[Data shown]
----
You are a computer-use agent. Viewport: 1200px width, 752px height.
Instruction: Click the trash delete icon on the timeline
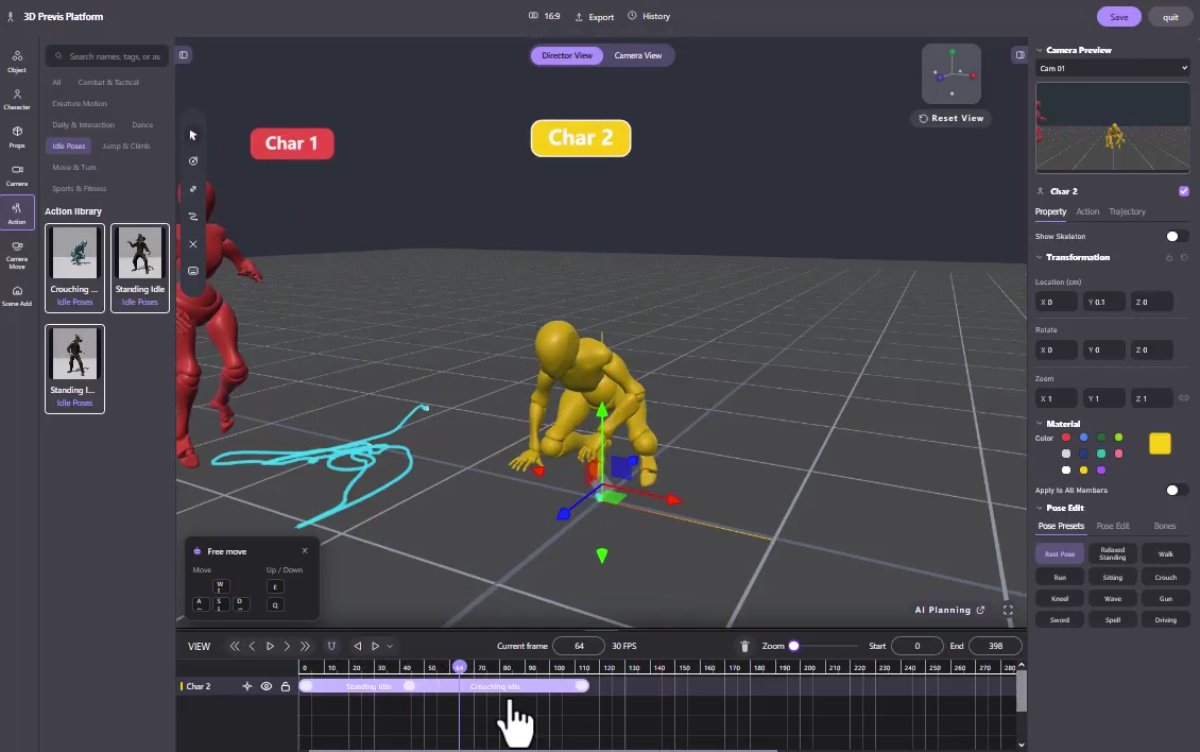tap(744, 646)
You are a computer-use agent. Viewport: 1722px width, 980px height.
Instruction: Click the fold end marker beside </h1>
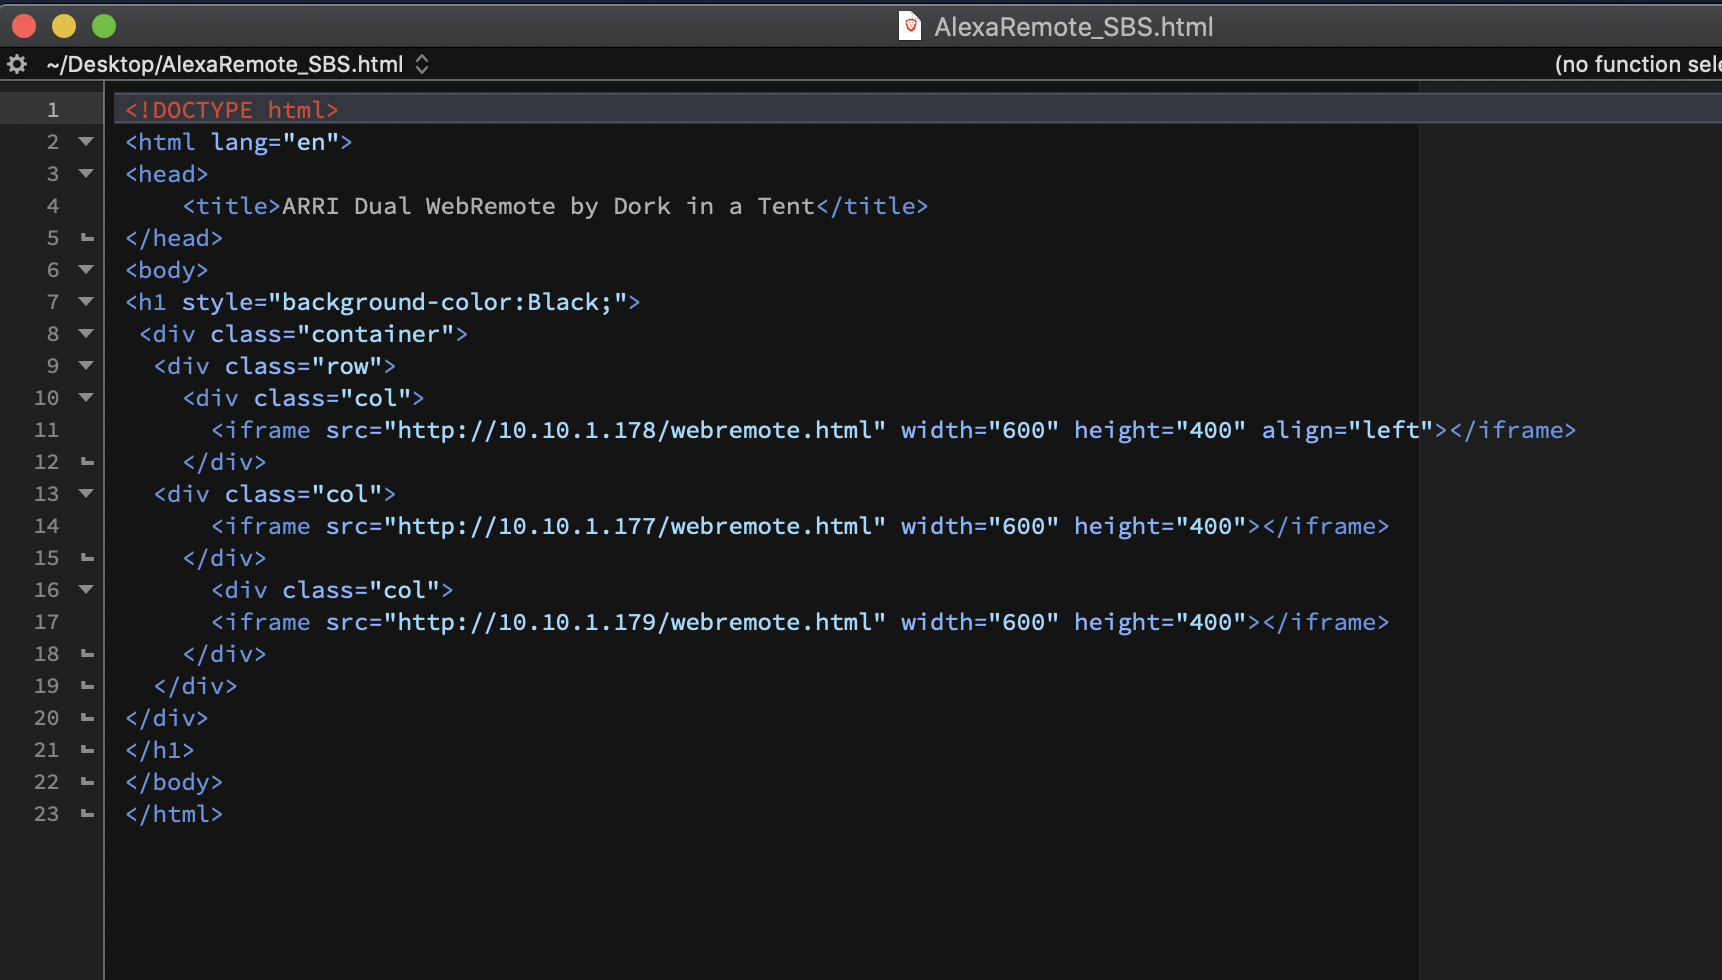[x=87, y=750]
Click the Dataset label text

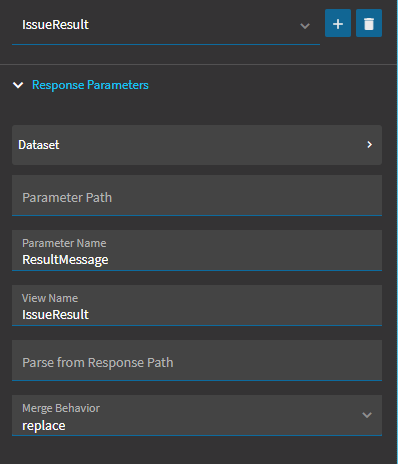pyautogui.click(x=39, y=145)
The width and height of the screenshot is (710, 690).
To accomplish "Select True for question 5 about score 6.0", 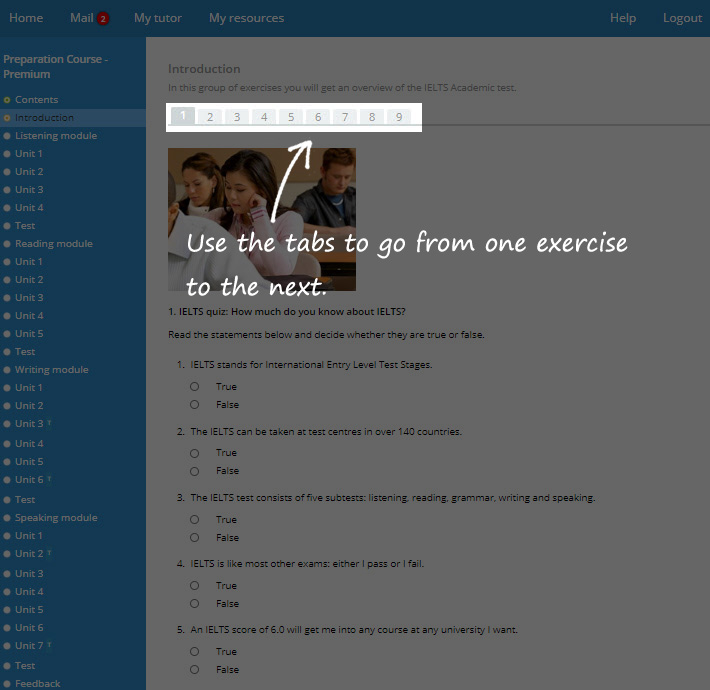I will 194,652.
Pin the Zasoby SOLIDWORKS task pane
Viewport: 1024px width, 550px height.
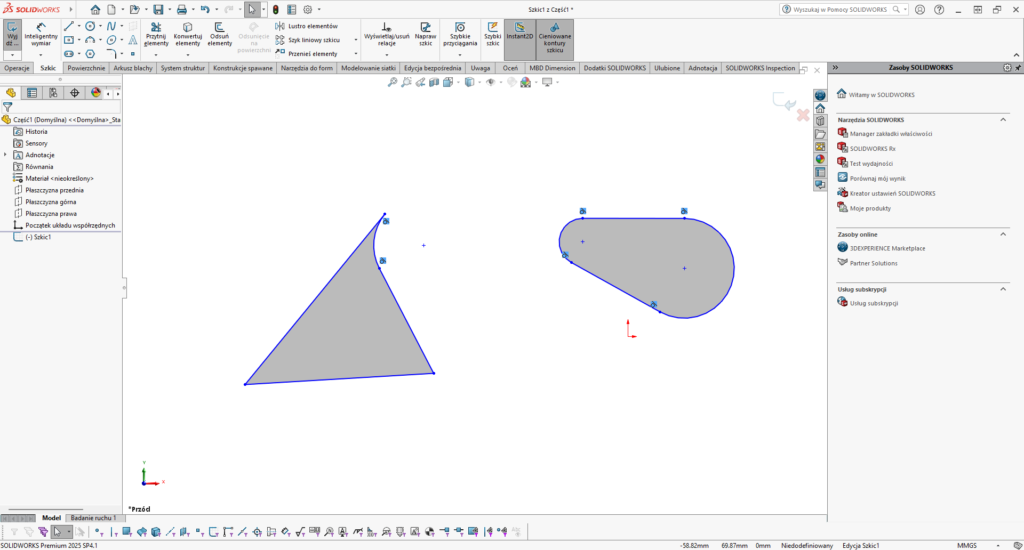point(1015,68)
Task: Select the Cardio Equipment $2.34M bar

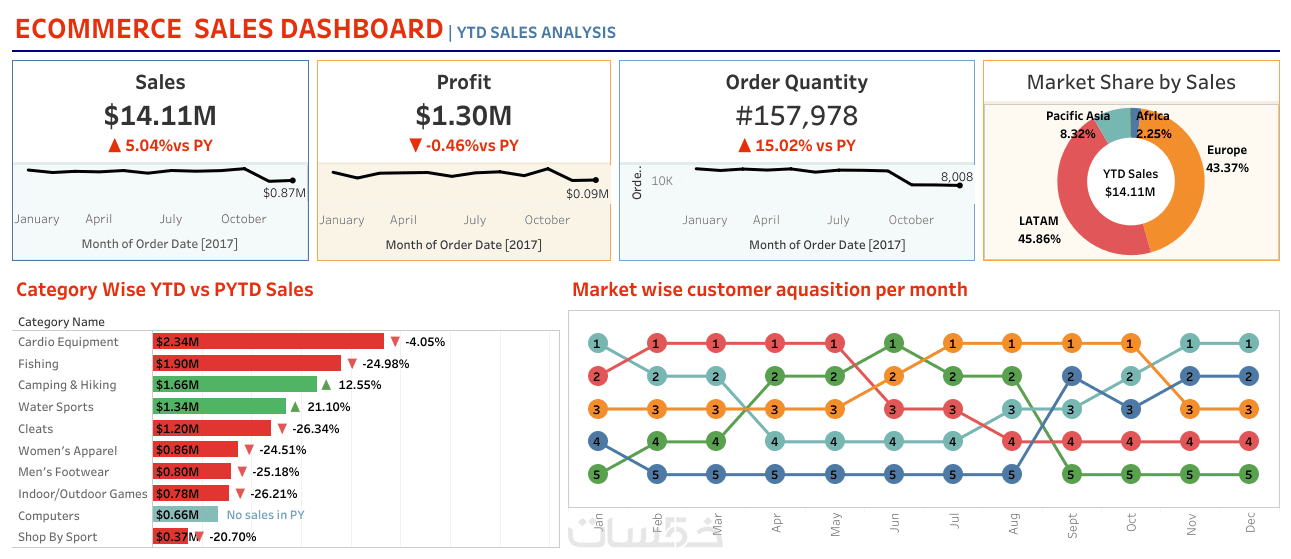Action: tap(268, 342)

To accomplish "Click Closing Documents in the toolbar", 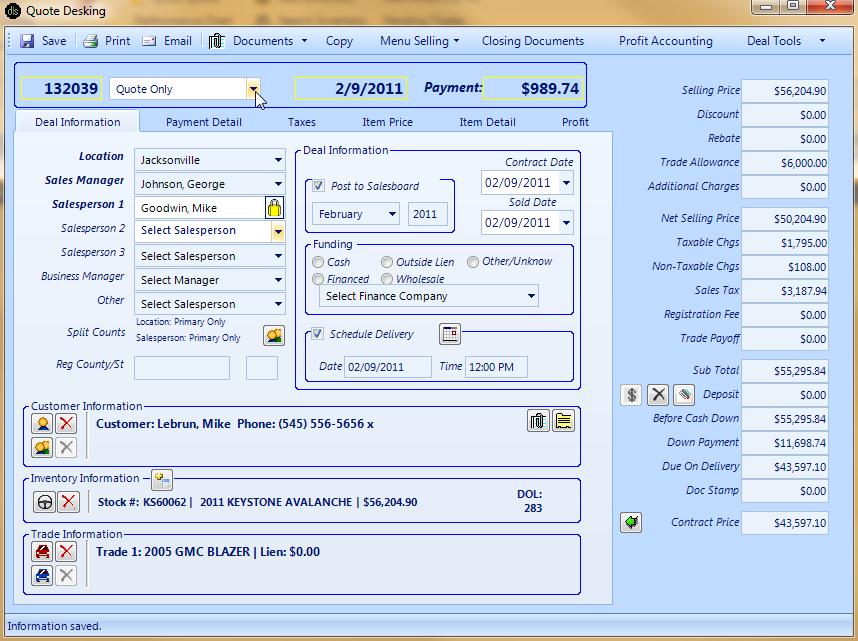I will pyautogui.click(x=532, y=41).
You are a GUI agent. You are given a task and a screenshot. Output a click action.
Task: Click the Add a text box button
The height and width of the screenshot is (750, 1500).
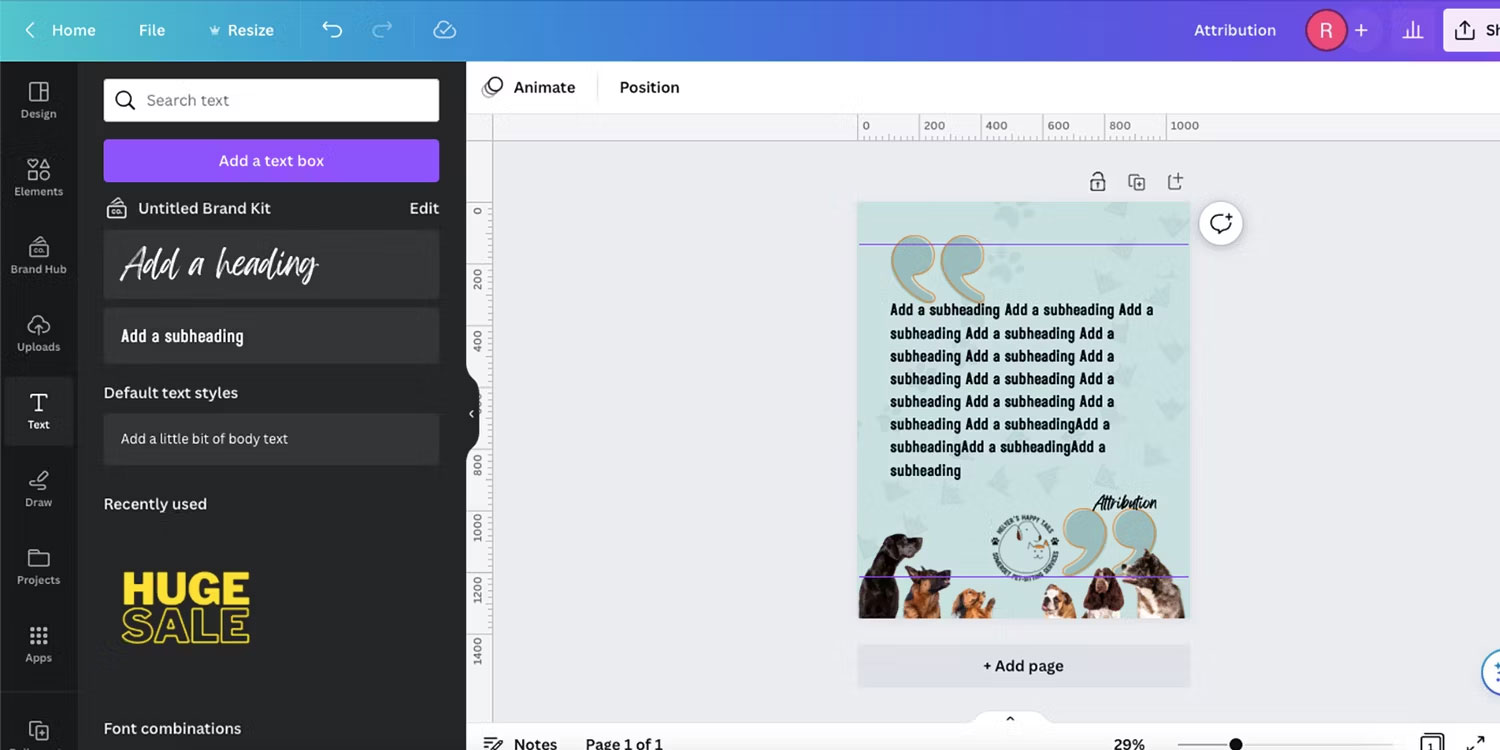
----
[Work item]
Please print exactly the lines running from the line with "You are a GUI" through the final line of the material, and nothing more. Keep pictures out.

[Solved exercise]
You are a GUI agent. You are given a task and a screenshot. Output a click action.
Task: Click the Add a text box button
The height and width of the screenshot is (750, 1500).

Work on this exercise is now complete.